Barry Schwartz en The paradox of choice nos menciona que día a día estamos expuestos a tomar decisiones. Cuando compramos tenemos una ilimitada variedad de productos, tenemos tanto que elegir. Muchas veces intentamos trasladar la responsabilidad de elegir a otros porque consideramos que es mejor que alguien elija por nosotros. Aquí viene la típica pregunta: si fueras yo, ¿qué harías? Sin embargo, nosotros deberíamos ser quienes trazamos nuestra vida a través de nuestras decisiones.

¿Qué marca de laptop comprarme? ¿Qué ropa ponerme? ¿Me cambio de carrera o de trabajo? ¿Qué ver en la televisión? ¿Contesto el teléfono? La vida te pone diferentes situaciones en las que hay que tomar decisiones.
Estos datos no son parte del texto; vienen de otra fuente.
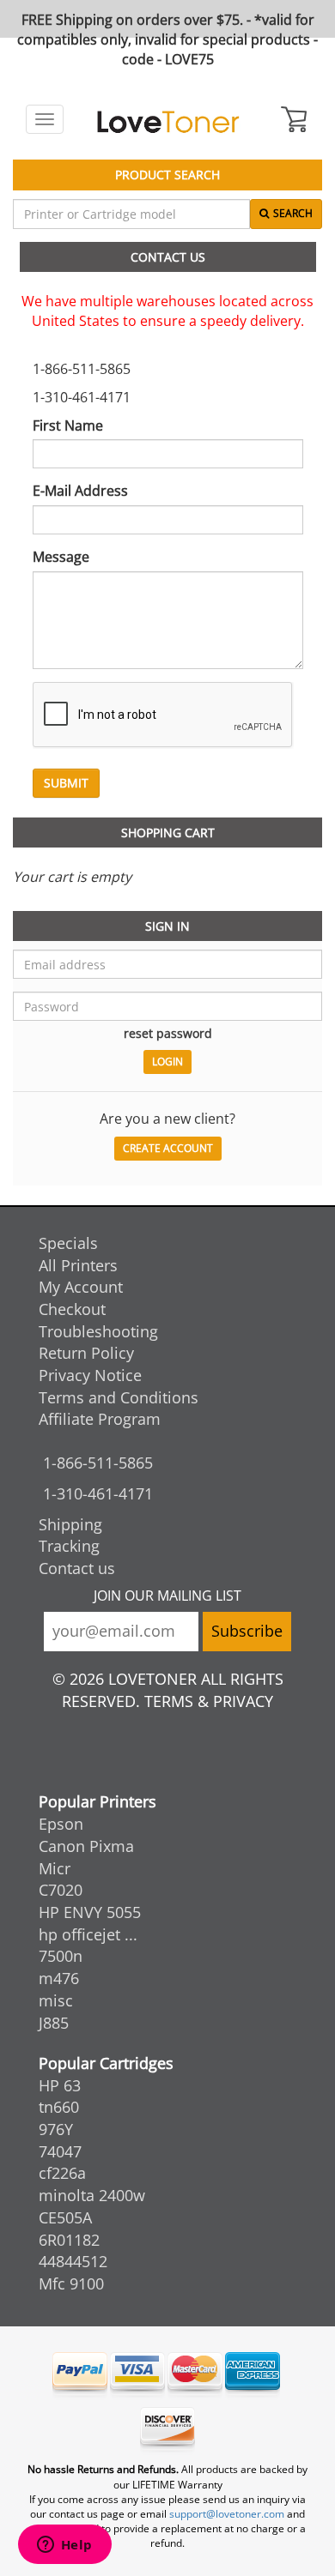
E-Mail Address (80, 490)
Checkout (72, 1309)
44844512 (73, 2261)
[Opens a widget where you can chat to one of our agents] (64, 2546)
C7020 (60, 1889)
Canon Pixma (86, 1846)
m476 (59, 1978)
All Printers (78, 1265)
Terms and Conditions (118, 1397)
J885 (54, 2022)
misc (56, 2000)
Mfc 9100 (71, 2283)
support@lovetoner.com (226, 2514)
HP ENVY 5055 (90, 1912)
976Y (56, 2129)
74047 (60, 2151)
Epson (61, 1823)
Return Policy (86, 1352)
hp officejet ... (88, 1934)
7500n (60, 1956)
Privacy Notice (90, 1375)
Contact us (77, 1568)
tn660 (59, 2106)
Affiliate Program (100, 1419)
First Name (68, 425)
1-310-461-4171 (98, 1493)
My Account (81, 1286)
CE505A (65, 2217)
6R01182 (69, 2239)
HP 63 (60, 2085)
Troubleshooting (98, 1331)
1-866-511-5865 (98, 1462)
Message (61, 556)
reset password (168, 1033)
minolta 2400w (92, 2195)
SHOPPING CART (168, 832)
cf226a (62, 2173)
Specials (68, 1243)
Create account (168, 1148)
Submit (66, 783)
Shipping (70, 1524)
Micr (54, 1868)
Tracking (69, 1545)
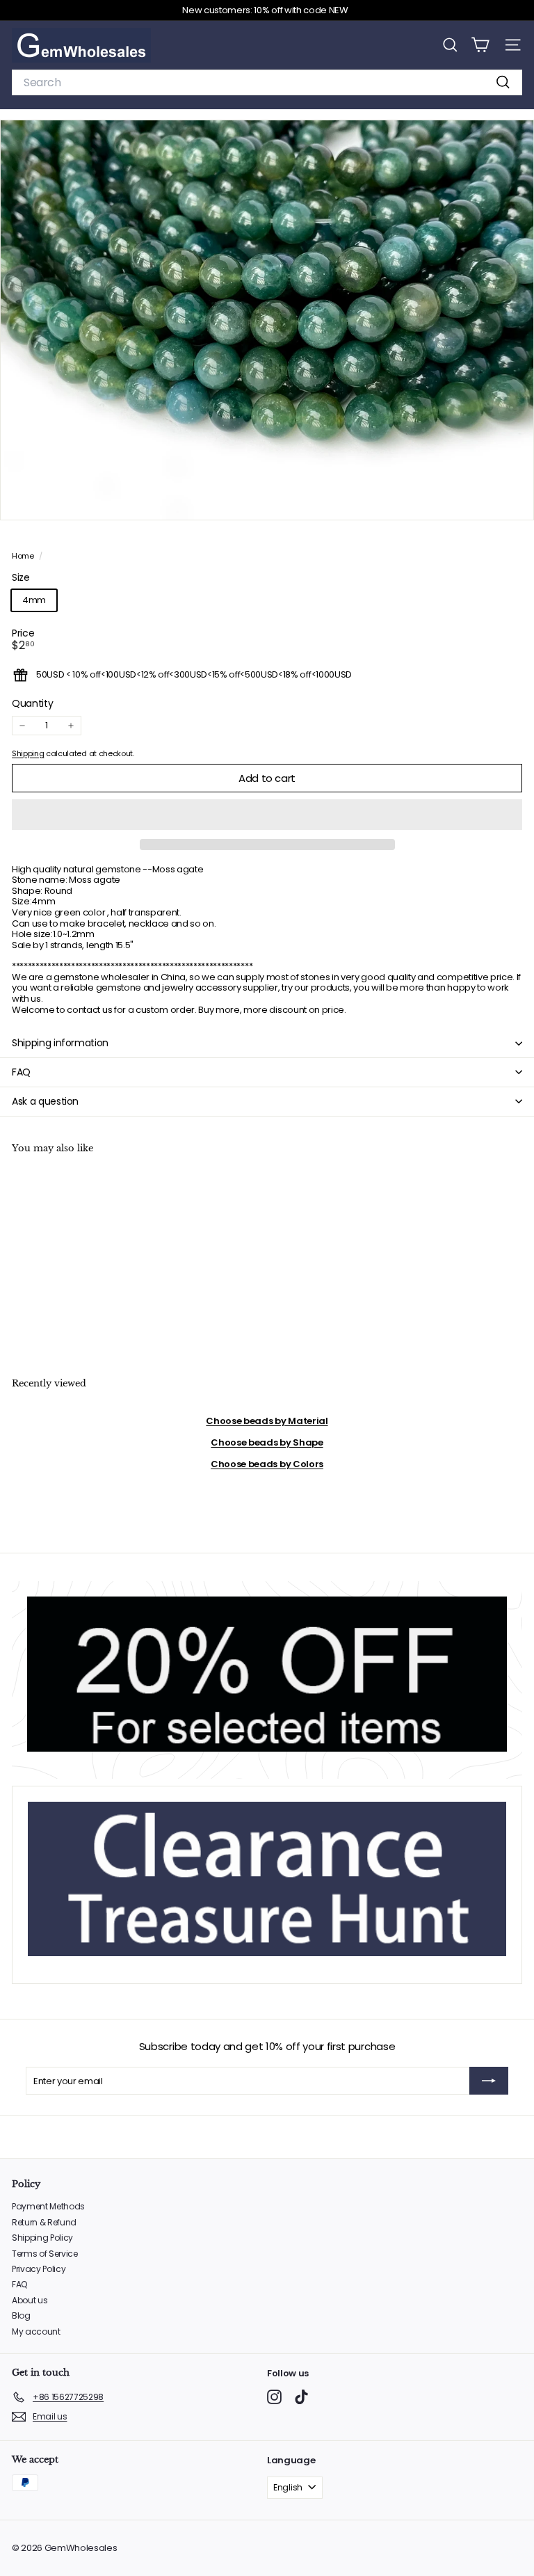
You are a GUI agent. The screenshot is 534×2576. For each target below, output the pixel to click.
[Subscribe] (488, 2081)
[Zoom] (513, 500)
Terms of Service (45, 2253)
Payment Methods (48, 2206)
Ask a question (45, 1101)
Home (23, 555)
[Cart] (480, 44)
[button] (267, 814)
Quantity (32, 704)
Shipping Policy (42, 2237)
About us (29, 2300)
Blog (21, 2315)
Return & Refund (44, 2222)
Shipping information (60, 1043)
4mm (34, 600)
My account (36, 2331)
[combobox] (267, 82)
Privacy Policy (38, 2269)
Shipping (28, 753)
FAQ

Según Schwartz, elegir tiene efectos en las personas. Uno de los más importantes es que produce parálisis sobre la libertad porque tenemos mucho que elegir. El ser humano prefiere elegir entre menos opciones. Sin embargo, cuando nos decidimos por algo, casi siempre nos lamentamos de la selección porque es muy fácil imaginar que pudimos haber elegido algo mejor. Este remordimiento nos causa insatisfacción.

¿Qué pueden hacer las marcas para que esto no ocurra? ¿Cómo generamos que el consumidor sienta completa satisfacción de su elección al momento de comprarnos? La filósofa Ruth Chang afirma que las decisiones, por muy pequeñas que sean, son importantes y que el ser humano tiende a elegir lo más seguro. El temor a lo desconocido es un motivador común para lidiar con las decisiones.

El consumidor está siempre informado y las decisiones se convierten en difíciles porque percibimos que no existe una opción mejor. Cada uno de nosotros tiene el poder para crear razones a través de las cuales se convence que una alternativa es mejor que otra. Un mundo con decisiones fáciles nos convertiría en esclavos de la razón.

Las marcas, teniendo en cuenta esto, generan en el consumidor un sentimiento de familiaridad con el producto. Desarrollar el mejor valor posible, a través del mismo producto y de su comunicación, va a permitir que el consumidor perciba a la marca como la mejor opción y nos elija con el corazón.